Brian: I'd imagined a nice Eurostar across the US, that goes under the Atlantic, and then eventually to Berlin.
Stefan: The quick way.
Paul: That would be the day, when they figured out trains back in the United States.
Brian: Yeah. I know Elon listens to this podcast.
So Elon, if you are going to make that tunnel, I was going to be pretty boring.
But Stefan, do you want to introduce yourself for folks who maybe didn't listen to the first episode when you all came on?
Stefan: Yeah, I'm Stefan. I do web dev stuff all around the JAMstack recent web technology and I'm part of the developer relations team at Contentful. Short and sweet.
Brian: Excellent. I feel like I should probably pull up the episode number, because I've referenced it twice.
So, episode 16, for anybody who cares to go and listen to that first episode.
I had no-one at Contentful, and the joke that I made on that episode was the fact that I built Contentful at a previous employer, which was essentially, I just needed to take a Google sheet, get it onto our marketing page.
So I created all these interactions and the SDK and everything like that, because at the time, as a pretty junior engineer, I thought I should build everything, to prove a point.

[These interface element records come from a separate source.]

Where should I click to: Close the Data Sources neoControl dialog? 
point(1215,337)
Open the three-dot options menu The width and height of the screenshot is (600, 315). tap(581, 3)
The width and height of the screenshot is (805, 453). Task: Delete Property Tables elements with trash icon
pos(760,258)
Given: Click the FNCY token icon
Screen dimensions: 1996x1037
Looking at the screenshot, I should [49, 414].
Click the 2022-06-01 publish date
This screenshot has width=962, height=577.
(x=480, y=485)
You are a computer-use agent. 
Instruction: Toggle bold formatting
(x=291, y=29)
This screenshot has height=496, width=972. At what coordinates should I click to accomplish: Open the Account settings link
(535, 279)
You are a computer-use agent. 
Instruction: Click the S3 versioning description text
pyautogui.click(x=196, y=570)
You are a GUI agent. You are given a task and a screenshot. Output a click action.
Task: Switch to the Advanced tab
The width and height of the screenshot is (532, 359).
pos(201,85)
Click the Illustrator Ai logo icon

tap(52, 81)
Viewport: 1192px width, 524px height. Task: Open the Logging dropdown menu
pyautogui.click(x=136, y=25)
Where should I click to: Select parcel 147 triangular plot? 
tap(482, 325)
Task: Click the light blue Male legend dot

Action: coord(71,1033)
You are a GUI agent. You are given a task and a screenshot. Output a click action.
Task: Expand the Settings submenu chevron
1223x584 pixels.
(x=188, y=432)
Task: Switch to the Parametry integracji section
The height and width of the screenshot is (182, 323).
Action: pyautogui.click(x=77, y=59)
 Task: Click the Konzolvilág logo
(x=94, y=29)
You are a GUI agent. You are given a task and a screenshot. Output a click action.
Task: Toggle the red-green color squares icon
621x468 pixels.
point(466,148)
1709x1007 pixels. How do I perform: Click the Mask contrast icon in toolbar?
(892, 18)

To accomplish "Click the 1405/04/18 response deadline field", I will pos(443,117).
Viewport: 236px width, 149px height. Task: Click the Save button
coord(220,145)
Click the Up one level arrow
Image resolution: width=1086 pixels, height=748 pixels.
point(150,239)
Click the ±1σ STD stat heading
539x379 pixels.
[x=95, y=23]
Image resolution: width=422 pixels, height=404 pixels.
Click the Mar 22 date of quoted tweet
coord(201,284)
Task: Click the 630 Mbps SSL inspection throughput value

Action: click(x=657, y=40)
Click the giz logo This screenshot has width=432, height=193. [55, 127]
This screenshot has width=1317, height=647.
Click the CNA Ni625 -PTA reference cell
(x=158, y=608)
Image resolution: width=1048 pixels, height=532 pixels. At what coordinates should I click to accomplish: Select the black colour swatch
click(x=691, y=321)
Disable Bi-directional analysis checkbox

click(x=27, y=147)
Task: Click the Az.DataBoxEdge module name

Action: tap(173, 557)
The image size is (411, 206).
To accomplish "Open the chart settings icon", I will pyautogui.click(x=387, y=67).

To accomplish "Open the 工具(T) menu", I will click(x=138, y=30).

Then, end the meeting, one of the senior engineers is like, "Hey, this is really cool, but why not use Contentful?"
And I was like, "Content who?"
So a year later, I had you on the podcast and we talked about that, but y'all have been really doing a lot since we chatted, about over three years ago.
There's a couple of things that shipped recently, but first, what is Contentful, for folks who are interested?
Maybe be outside the JAMstack and weren't aware of this awesome tool.
Stefan: Contentful is a content platform that has an API as its core, which means that from a development perspective, you can use any technology that you like, that is able to make HTP requests.
And then we offer an editor interface for the people to basically edit and manage all the content that's coming in.
In the context of, JAMstack Radio, that just means hook up your static site generator user-friendly interface for the people that usually bug you to make updates on your websites, and then consume the APIs and built for the JAMstack.
Brian: Yeah. And it's a beautiful experience too, as well.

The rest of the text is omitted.